Последовала, как говорится, пауза.
Невозможно сказать, долго ли она длилась — в золотистом свете, мерцавшем на потолке, на стенах, на пудреном парике эсквайра Дж. Прентиса, — Хью с Пэм имели об этом весьма смутное представление. Через неопределенный период времени шокированный женский голос возмущенно воскликнул:
— О!…
Негодующее восклицание издала, естественно, не Пэм, а мисс Прюнелла Уоттс, стоявшая в открытых дверях в освещенном коридоре.
— Я трижды стучала! — взвизгнула она, отпрянув, будто случайно попала на оргию в честь богини Иштар, что фактически было не так уж и далеко от истины. — Четырежды стучала! Никто не отвечал…

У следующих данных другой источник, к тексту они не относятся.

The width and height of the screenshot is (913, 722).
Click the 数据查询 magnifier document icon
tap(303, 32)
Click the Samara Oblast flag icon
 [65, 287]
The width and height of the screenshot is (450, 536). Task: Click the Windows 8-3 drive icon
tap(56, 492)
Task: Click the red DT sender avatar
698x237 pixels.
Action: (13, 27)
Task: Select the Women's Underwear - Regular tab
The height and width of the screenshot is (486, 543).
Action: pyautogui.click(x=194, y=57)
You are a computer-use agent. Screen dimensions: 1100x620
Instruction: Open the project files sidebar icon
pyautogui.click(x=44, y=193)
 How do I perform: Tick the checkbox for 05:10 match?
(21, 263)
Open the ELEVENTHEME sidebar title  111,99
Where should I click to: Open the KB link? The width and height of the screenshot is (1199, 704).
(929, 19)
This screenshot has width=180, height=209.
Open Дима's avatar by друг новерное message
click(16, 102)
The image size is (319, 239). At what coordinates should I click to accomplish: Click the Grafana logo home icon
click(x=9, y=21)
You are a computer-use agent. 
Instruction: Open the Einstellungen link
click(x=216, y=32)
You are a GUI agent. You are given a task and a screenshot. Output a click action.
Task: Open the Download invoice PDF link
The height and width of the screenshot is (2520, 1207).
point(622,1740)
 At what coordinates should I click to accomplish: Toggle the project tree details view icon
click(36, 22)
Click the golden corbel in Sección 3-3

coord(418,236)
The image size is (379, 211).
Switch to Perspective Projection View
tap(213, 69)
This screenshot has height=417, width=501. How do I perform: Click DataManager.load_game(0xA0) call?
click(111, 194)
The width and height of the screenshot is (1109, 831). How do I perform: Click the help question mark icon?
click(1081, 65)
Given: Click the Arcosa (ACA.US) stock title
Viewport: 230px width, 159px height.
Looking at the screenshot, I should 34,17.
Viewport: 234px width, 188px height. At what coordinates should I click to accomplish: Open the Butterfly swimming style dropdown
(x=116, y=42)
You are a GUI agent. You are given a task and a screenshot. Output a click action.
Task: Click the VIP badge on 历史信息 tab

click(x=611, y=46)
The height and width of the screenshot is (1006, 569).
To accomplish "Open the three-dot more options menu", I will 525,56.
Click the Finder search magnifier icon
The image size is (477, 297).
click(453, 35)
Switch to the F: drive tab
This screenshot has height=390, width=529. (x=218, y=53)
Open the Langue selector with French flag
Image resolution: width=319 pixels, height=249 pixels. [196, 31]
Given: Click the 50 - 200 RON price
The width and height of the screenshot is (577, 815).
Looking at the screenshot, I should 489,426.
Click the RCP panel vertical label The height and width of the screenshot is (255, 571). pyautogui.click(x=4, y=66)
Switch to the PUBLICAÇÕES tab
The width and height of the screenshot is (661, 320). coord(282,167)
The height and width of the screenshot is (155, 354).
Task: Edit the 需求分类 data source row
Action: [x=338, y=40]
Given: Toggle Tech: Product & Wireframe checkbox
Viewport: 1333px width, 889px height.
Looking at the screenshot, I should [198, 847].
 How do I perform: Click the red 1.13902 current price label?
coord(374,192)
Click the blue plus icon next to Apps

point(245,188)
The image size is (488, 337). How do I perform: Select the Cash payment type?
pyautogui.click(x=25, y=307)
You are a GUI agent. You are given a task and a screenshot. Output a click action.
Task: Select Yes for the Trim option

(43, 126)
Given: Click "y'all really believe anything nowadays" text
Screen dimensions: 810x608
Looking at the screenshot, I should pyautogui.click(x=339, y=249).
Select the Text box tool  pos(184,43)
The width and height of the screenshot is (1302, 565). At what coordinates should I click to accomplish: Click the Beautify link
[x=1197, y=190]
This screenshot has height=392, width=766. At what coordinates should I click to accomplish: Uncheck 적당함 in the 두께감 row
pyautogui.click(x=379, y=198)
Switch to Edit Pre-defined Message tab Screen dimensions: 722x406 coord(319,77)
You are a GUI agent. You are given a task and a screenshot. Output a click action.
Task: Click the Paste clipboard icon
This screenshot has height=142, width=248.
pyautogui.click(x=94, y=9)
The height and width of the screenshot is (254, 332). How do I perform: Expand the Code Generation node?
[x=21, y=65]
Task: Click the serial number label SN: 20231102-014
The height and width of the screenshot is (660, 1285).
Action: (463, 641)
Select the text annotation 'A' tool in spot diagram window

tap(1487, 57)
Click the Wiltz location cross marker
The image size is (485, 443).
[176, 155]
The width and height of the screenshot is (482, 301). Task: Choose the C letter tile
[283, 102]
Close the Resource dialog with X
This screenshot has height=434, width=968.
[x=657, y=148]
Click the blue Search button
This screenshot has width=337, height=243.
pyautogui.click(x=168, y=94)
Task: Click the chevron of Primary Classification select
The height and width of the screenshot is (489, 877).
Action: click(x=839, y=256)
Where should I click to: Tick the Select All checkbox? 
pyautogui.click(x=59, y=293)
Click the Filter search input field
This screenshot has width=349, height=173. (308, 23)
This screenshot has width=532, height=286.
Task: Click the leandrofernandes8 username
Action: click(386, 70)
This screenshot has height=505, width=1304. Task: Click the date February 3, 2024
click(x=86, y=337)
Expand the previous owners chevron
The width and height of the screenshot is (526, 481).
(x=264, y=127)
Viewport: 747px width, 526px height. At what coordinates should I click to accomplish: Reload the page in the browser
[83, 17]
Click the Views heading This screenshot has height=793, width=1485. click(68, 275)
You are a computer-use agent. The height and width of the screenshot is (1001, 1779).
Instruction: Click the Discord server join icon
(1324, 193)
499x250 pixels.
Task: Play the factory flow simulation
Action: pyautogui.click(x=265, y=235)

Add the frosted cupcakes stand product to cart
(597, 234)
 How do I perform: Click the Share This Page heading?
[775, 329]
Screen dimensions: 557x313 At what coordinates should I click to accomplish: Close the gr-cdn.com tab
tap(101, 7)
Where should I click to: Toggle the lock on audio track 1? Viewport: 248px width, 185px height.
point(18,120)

Нервы у пары влюбленных были на пределе, оба так разозлились, что Хью заорал:
— А зачем вообще вы стучали?
— Слушайте, мистер Хью, я хочу сказать…
— Нет, это я хочу сказать: в чем дело?
— П-прошу прощения, мистер Хью, мистер Батлер ждет вас в кабинете. Там происходит нечто ужасное! Пожалуйста, идите…
И мисс Уоттс убежала. Хью с Пэм, стараясь собраться с мыслями, поспешно последовали за ней.
— Слушай, — выдохнула Пэм в коридоре, — ты ведь не будешь сейчас разговаривать с папой… про нас?
— Буду. При первой возможности.
— Но не прямо сейчас! Если начнется какой-то скандал, папа в него обязательно ввяжется.
Она была совершенно права. В собственном кабинете Хью, как и следовало ожидать, шла поистине знаменательная перепалка между Батлером и лордом Саксемундом.
— Вы своего добились! — вопил лорд Саксемунд, топча собственную шляпу. — Я вас нанял! Добились! Теперь вы обязаны…
Невозмутимый Батлер, величественный, как крепостная башня, медленно смерил его взглядом с головы до ног.
— Слушайте, старичок, — хмыкнул он, — слово «обязан» неприменимо к Патрику Батлеру.
Лорд Саксемунд опять заплясал па своей шляпе.
— Ненормальный! — заорал взбешенный пэр, обращаясь к собравшимся в целом. — Чокнутый! Совсем съехал с катушек! Я вас спрашиваю…
— Слушайте, мелкий и невыносимый ядовитый гад, — нараспев произнес адвокат. — Мне придется из-за вас рисковать. Ладно — разве я без конца не рискую? Если возьмусь защищать ваших дружков, ваше имя, понятное дело, не прозвучит никогда, даже в виде намека. В нравственном смысле, — прищелкнул он пальцами, — вопрос чисто академический. Я по возможности предпочитаю виновных клиентов.
— К чему тогда столько шума? Зачем вы поднимаете такой…
— Еще не родился на свет человек, — провозгласил ирландец, — который мог бы мне приказывать.